Posted on 12/20/21 at 5:17 am to
Posted by brmark70816
Atlanta, GA
Member since Feb 2011
9864 posts
Posted on 12/20/21 at 5:17 am to
quote:

If we were going to take Culver than that is simply a further indictment of this regime


What do you mean by this? How could anyone know that Culver was going to bust?

Posted by Bronc
Member since Sep 2018
12646 posts
Posted on 12/20/21 at 5:42 am to
Let me guess, you’d trade Brandon Ingram for him too and he was your favorite prospect lol?

A moderately athletic two year slashing guard that can’t shoot, definitely trends for why our FO would like that, but it’s not hard to see why he would struggle at the next level and why someone like Garland or Hunter would be more likely to find success with the skill sets they were bringing to the table.
This post was edited on 12/20/21 at 5:46 am
Posted by GOP_Tiger
Baton Rouge
Member since Jan 2005
18121 posts
Posted on 12/20/21 at 6:03 am to
The draft is, to a great degree, a crapshoot. There's really no way to know how players will turn out.
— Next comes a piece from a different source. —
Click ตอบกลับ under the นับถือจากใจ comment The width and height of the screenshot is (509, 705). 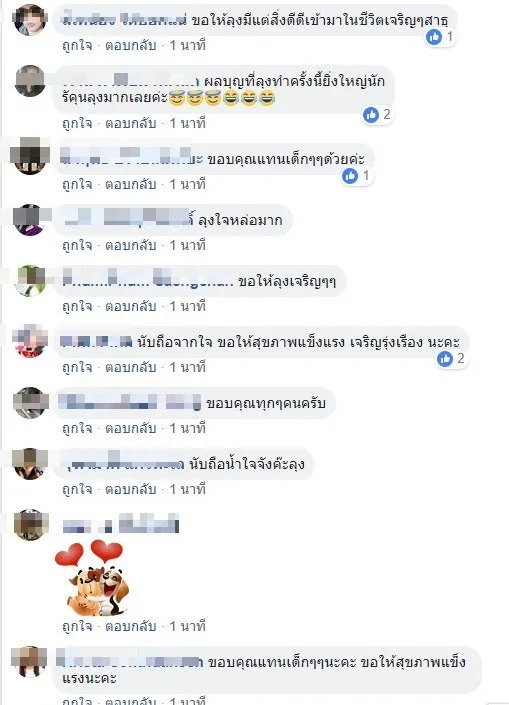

If there were a re-do of last year's draft, Herb Jones would be taken in the top ten. Everyone missed his potential, but we succeeded in getting a gem in the 2nd round because we missed it less than everyone else. That's a scouting success.

The night of the 2019 draft, what was reported was that we had Culver and Hayes rated almost equally for the #4 pick. David Griffin looked carefully and the teams picking 5-7 and concluded that one of the two would still be available at #8, which is why we made the trade.

If that was the case, then the trade was a "success" in that our front office still got who they wanted at #8 and picked up NAW and Didi for free.

So, for all the people here who bash the trade, I say that the trade made sense and continues to make sense, based on our draft board that night.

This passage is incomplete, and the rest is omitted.